À seulement 24 ans, Khadidja Ali Zakaria, connue sous le pseudonyme Kadidreams, s’impose comme une figure montante de l’art engagé au Tchad. Styliste de formation, elle entre dans l’art presque par évidence. Aujourd’hui, elle incarne une nouvelle génération d’artistes pour qui la création est indissociable de la conscience environnementale.

Assise à son bureau, Khadidja, concentrée, trace les contours d’une nouvelle œuvre. Elle trace à l’encre fine une scène d’enfants des rues. « Je faisais ce croquis pour un tableau. Je voulais capter leur innocence, malgré la dureté de leur réalité », dit-elle. À ses pieds, des bouteilles en verre qu’elle nettoie une à une, prêtes à devenir de la matière première. Ce geste, presque rituel, dit tout de son engagement : « Chaque trait compte, chaque matière a une histoire », confie-t-elle avec calme.

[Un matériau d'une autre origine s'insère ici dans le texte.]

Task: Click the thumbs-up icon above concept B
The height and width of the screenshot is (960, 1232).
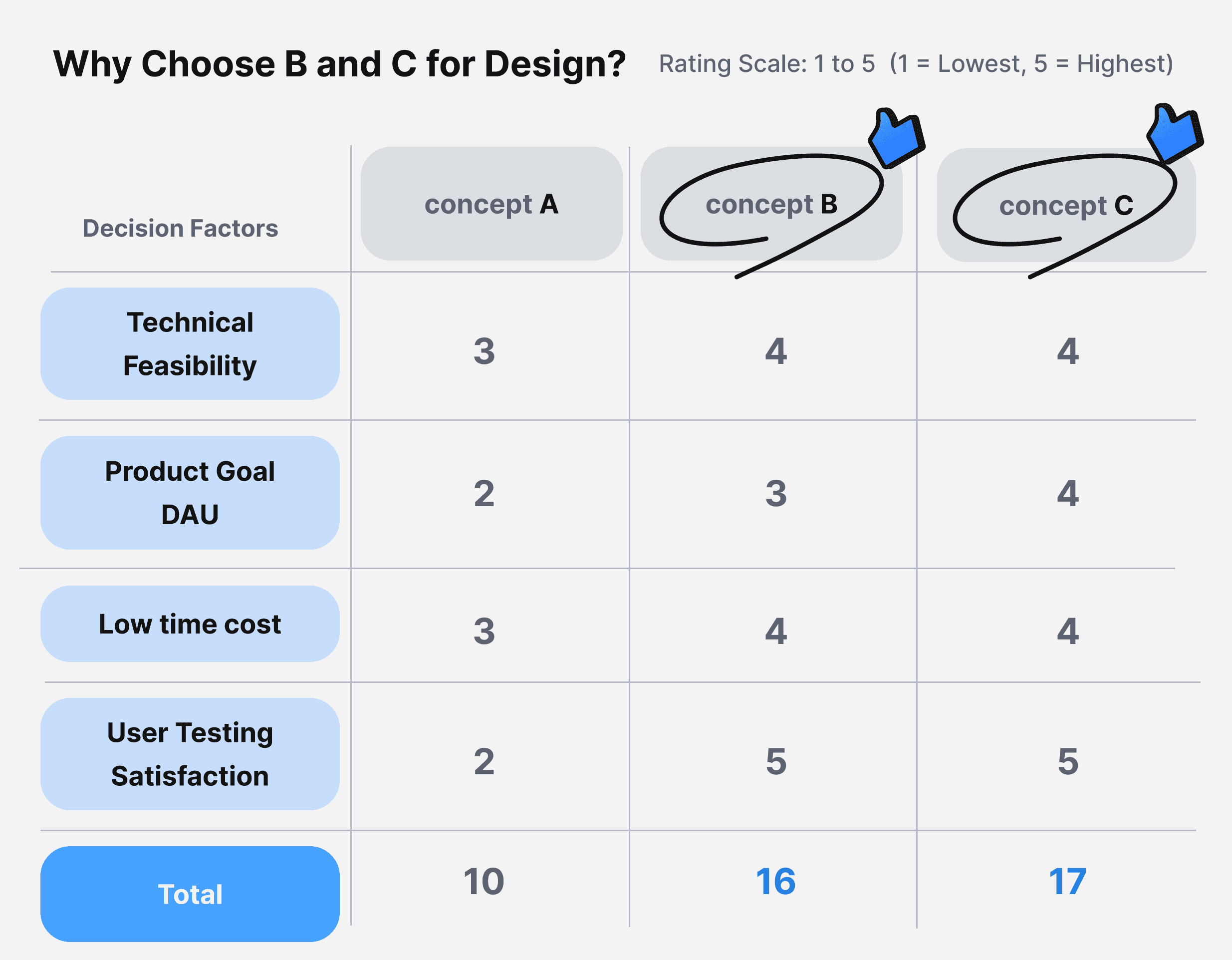Action: [896, 138]
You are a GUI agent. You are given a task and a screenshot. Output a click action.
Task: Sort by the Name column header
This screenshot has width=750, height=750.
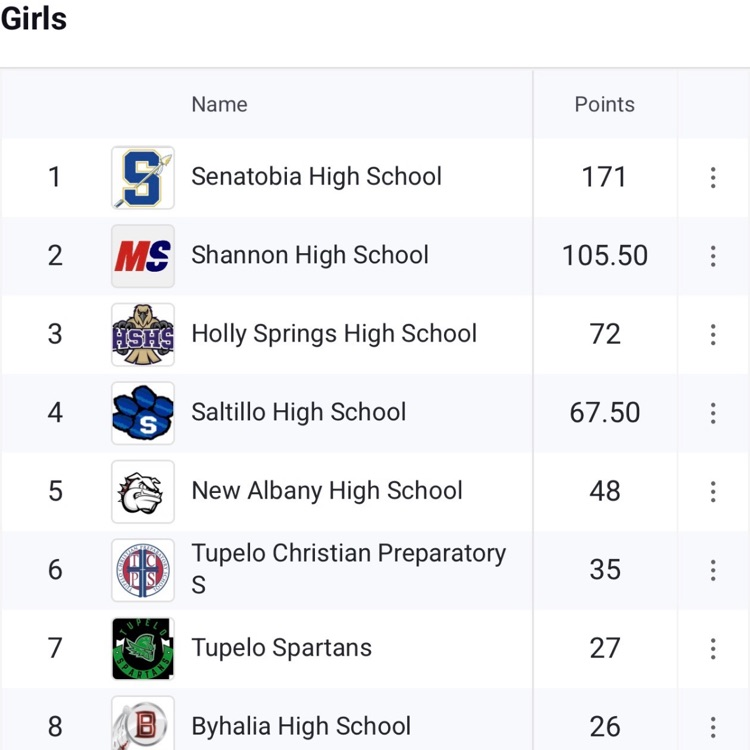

Sous la bannière de Kadidreams, Khadidja conçoit des œuvres visuelles : des tableaux, des objets de décoration inspirées du quotidien tchadien et réalisées essentiellement à partir de matériaux recyclés : sacs plastiques, bouteilles en plastique, bouteilles en verre, capsules, papiers usagés, tissus de récupération. Ce qui était destiné à la poubelle devient source de beauté, d’éveil et de réflexion.

Son art est un empreint d’humanité. Elle ne crée pas pour décorer, elle crée pour raconter, interpeller, questionner, inciter à voir autrement. « L’art permet de toucher des cœurs là où les discours échouent », explique-t-elle. Elle voit dans le déchet un symbole : ce que la société rejette peut devenir précieux. Chez elle, tout a une seconde vie.

Pour elle, l’art est un moyen de parler autrement, de sensibiliser sans agresser. « Un tableau ou une robe faite de plastique peut choquer, interroger, mais surtout faire réfléchir. Ce que l’on jette dit beaucoup de notre société », relate-t-elle. Son objectif est clair : « Montrer qu’avec peu, on peut faire beaucoup. Et que l’art peut changer les mentalités. »

Son collègue Mahamat Hassan, qui l’accompagne, explique : « Elle pousse les jeunes à réfléchir à leur environnement. C’est plus qu’un cours d’art, c’est une ouverture sur le monde ». Sa grande sœur, Rakhié Ali Zakaria, contactée par téléphone, renchérit : « Depuis toute petite, elle a toujours eu cette capacité à détourner l’ordinaire. Ce qu’elle fait aujourd’hui, c’est la continuité d’une sensibilité qu’elle a toujours eue. »

Être artiste, femme, jeune, et engagée au Tchad n’est pas un parcours simple. Les préjugés sont nombreux, et les opportunités rares. Mais Khadidja ne plie pas. Elle avance avec conviction, même lorsque la reconnaissance se fait attendre. « Beaucoup ne comprennent pas ce que je fais, certains trouvent ça inutile. Mais dès qu’on expose, qu’on explique, ils écoutent. Il faut juste du courage et de la patience. »

Kadidreams a construit son chemin sans passer par une école d’art. Son apprentissage s’est fait sur le terrain, dans l’expérimentation, l’observation, le partage.« Je veux que les jeunes sachent que la réussite n’est pas réservée à ceux qui ont fait de longues études. L’école, c’est bien, mais le talent et la volonté ouvrent d’autres portes », conseille-t-elle.

Pour ceux et celles qui hésitent à se lancer, elle livre un conseil simple mais puissant : « L’art, ce n’est pas que pour les riches ou les diplômés. C’est pour ceux qui ont quelque chose à dire. Utilisez ce que vous avez. Même un crayon, une feuille. Ne cherchez pas à plaire. Cherchez à dire. »

Kadidreams, une jeune dame engagée, déterminée et dynamique, ne se contente plus de créer. Elle inspire, forme, partage. Et prouve que l’art, même modeste en moyens, peut avoir une portée immense lorsqu’il est enraciné dans une vision sincère.